In most situations, trust isn’t something you can give a numerical value to. When it comes to your credit score, though, that’s exactly what happens. Your score indicates the likelihood that you’ll repay a loan and make your payments on time. Credit reporting bureaus allocate points for factors like bill-paying history and outstanding debt. Those points are added up to become your credit score.
This score, in turn, is used to help lenders determine whether you’re worth taking a financial risk. The higher your number, the more trustworthy you are deemed to be. Lenders, utility companies, potential employers, and more will use this score to determine how or whether they do business with you. In this article, you’ll learn some of the many reasons why your credit score matters.

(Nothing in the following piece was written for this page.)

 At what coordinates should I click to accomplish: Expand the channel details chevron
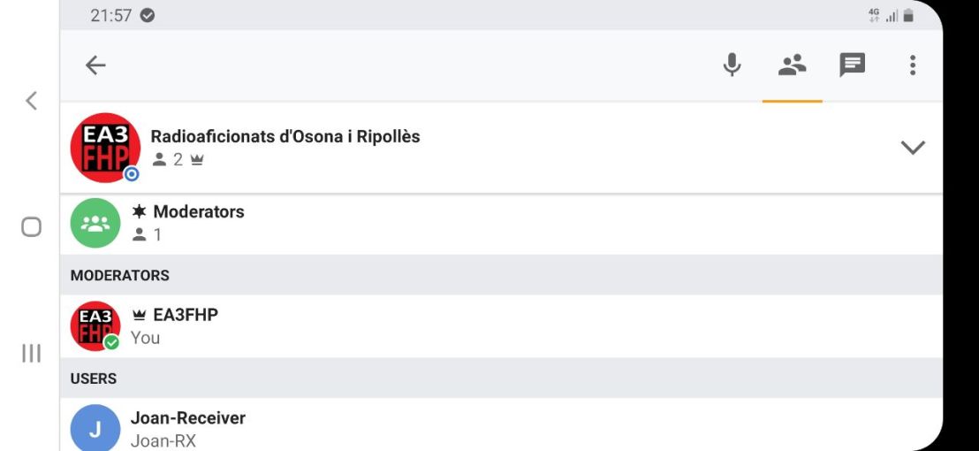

Having stellar credit is not an absolute requirement to get a credit card, but it certainly makes more options available. Cards with lower interest rates and lots of perks are usually restricted to those with high credit scores. You’ll also have a more challenging time qualifying for those 0% APR introductory offers or low-teens rates without a solid score.
These benefits can help you save significant amounts of money over time. To work toward owning a card that provides such perks, consider a credit builder card. Such cards are often easier to qualify for and can help you create good financial habits. In turn, these habits will help your credit and set you up for a better future.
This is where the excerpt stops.